▸ **Task directions**:
Where does the word "agent" occur in the material? Copy each line that has it.

··········

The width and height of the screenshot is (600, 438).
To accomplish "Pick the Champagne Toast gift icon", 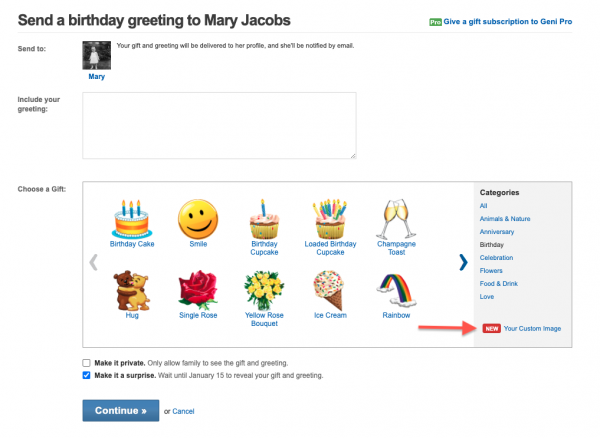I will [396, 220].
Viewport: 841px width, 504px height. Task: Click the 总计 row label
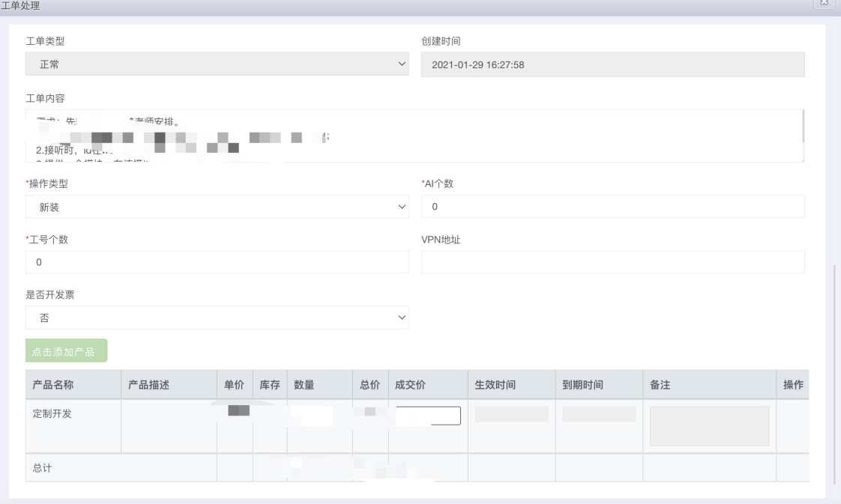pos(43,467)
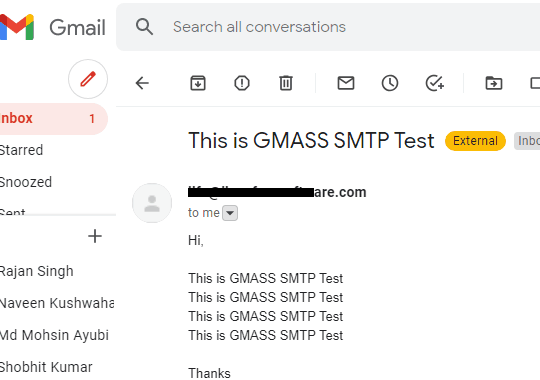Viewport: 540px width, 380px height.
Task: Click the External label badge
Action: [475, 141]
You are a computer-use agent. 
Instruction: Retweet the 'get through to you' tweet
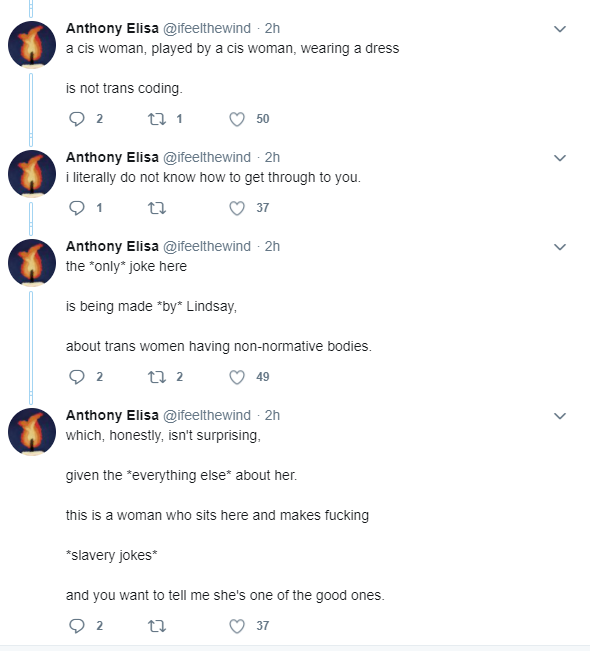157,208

··········

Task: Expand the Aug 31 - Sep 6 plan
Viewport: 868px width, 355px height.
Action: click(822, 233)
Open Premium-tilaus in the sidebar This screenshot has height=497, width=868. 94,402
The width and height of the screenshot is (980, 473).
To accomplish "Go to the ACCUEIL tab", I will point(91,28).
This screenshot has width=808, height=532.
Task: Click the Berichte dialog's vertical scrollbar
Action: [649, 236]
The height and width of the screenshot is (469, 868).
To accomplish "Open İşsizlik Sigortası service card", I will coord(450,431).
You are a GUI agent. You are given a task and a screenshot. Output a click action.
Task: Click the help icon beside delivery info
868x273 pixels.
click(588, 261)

··········

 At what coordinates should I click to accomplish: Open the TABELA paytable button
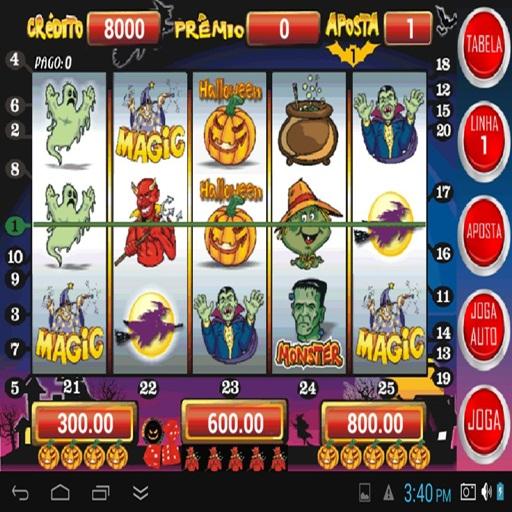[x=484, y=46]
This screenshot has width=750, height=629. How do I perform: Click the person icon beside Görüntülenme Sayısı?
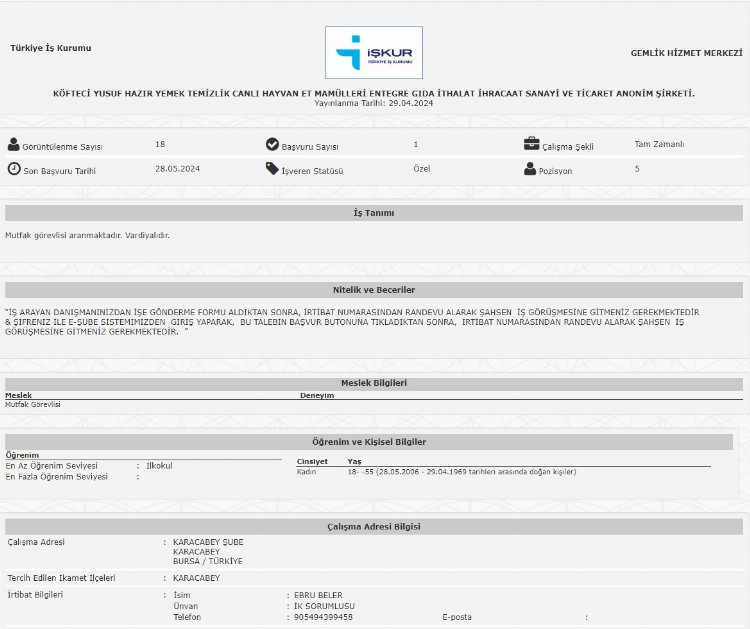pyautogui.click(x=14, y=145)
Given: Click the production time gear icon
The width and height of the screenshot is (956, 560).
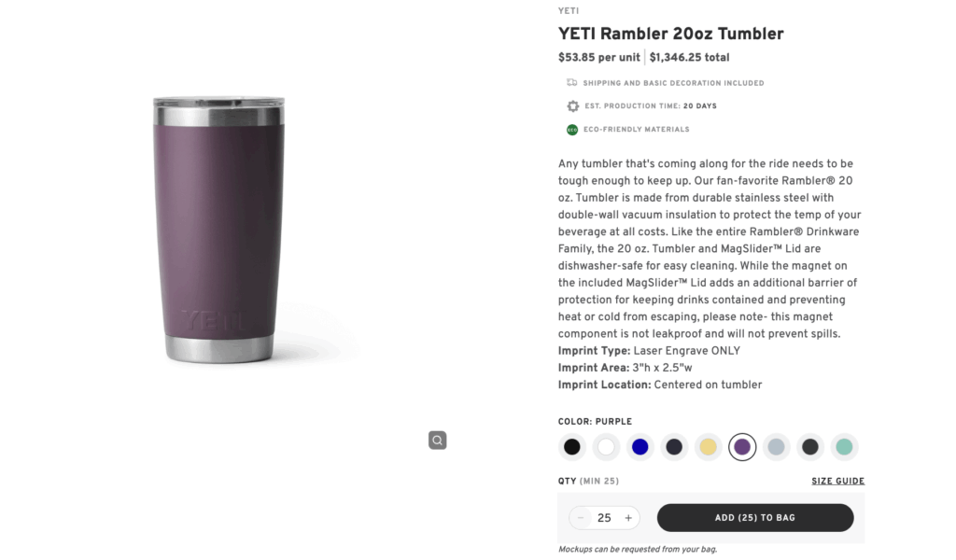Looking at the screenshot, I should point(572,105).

··········

▸ **Result below**:
You are a computer-use agent. 
You are a GUI agent. You are given a task and a screenshot. Output a click action.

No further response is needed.